Data records

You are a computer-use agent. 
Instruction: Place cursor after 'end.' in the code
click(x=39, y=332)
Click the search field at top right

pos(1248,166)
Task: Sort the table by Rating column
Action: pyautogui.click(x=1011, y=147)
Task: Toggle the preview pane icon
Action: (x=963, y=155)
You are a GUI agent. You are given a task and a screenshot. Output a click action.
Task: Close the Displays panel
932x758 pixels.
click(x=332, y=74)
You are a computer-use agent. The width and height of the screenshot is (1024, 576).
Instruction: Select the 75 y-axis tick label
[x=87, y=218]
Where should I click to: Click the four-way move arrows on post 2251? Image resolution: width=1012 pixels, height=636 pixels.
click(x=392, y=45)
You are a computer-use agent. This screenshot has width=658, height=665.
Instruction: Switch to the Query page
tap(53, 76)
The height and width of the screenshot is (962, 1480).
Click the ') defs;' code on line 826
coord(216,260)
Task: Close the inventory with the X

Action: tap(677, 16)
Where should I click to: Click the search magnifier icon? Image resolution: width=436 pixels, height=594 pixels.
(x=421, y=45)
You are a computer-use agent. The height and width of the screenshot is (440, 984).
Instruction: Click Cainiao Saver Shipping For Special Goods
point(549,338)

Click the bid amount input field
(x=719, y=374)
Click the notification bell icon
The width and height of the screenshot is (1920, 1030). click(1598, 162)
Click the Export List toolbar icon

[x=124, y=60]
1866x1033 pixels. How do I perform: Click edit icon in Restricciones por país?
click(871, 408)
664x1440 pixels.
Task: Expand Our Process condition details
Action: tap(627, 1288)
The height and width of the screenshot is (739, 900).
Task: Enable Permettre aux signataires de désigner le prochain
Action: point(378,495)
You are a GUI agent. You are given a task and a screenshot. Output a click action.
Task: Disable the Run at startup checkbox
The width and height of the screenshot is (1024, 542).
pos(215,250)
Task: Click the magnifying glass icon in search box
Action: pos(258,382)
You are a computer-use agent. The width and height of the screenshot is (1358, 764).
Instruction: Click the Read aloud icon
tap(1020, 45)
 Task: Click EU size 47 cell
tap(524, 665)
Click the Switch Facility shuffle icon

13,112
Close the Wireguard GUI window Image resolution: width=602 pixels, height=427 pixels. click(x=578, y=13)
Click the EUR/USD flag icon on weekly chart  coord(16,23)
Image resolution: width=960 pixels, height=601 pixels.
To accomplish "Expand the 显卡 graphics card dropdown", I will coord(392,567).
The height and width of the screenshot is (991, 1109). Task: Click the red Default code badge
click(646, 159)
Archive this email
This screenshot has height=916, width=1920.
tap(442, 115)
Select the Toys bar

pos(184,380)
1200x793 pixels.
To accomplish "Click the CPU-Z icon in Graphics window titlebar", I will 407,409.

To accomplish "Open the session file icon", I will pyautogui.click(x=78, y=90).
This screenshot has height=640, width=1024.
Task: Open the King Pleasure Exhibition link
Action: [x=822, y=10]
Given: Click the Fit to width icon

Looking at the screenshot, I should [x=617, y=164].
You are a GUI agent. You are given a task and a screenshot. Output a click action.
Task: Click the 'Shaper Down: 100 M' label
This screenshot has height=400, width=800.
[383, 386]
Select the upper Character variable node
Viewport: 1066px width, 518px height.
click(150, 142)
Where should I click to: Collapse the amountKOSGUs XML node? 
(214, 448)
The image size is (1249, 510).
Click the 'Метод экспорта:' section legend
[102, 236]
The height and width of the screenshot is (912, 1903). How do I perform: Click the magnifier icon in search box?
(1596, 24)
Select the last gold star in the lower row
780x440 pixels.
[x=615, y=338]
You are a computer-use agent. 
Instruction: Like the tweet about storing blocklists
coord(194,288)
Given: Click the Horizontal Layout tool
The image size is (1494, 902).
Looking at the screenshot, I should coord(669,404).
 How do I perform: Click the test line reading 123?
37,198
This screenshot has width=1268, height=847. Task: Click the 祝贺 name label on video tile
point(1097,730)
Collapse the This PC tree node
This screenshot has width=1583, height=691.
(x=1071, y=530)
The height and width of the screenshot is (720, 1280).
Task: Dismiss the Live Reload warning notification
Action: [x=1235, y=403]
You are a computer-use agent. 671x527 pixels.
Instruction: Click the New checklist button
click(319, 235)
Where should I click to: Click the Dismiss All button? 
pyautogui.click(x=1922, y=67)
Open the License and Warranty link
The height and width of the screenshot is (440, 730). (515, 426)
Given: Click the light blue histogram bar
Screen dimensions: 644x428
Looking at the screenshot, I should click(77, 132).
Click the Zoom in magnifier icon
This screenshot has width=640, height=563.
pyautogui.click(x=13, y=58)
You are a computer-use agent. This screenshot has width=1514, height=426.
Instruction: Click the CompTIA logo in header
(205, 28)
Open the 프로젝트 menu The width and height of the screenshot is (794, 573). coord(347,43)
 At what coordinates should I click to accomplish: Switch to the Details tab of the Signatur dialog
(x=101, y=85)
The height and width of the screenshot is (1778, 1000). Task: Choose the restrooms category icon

- _WORK ITEM_: Using the data above, print exactly the lines from the line that contains "Viewport: 1066px width, 518px height." through the line that contains "You are a computer-use agent. 671x527 pixels.", with both included.

- _ANSWER FOR THIS EXERCISE_:
Viewport: 1066px width, 518px height.
click(150, 142)
Where should I click to: Collapse the amountKOSGUs XML node? 
(214, 448)
The image size is (1249, 510).
Click the 'Метод экспорта:' section legend
[102, 236]
The height and width of the screenshot is (912, 1903). How do I perform: Click the magnifier icon in search box?
(1596, 24)
Select the last gold star in the lower row
780x440 pixels.
[x=615, y=338]
You are a computer-use agent. 
Instruction: Like the tweet about storing blocklists
coord(194,288)
Given: Click the Horizontal Layout tool
The image size is (1494, 902).
Looking at the screenshot, I should coord(669,404).
 How do I perform: Click the test line reading 123?
37,198
This screenshot has width=1268, height=847. Task: Click the 祝贺 name label on video tile
point(1097,730)
Collapse the This PC tree node
This screenshot has width=1583, height=691.
(x=1071, y=530)
The height and width of the screenshot is (720, 1280).
Task: Dismiss the Live Reload warning notification
Action: [x=1235, y=403]
You are a computer-use agent. 671x527 pixels.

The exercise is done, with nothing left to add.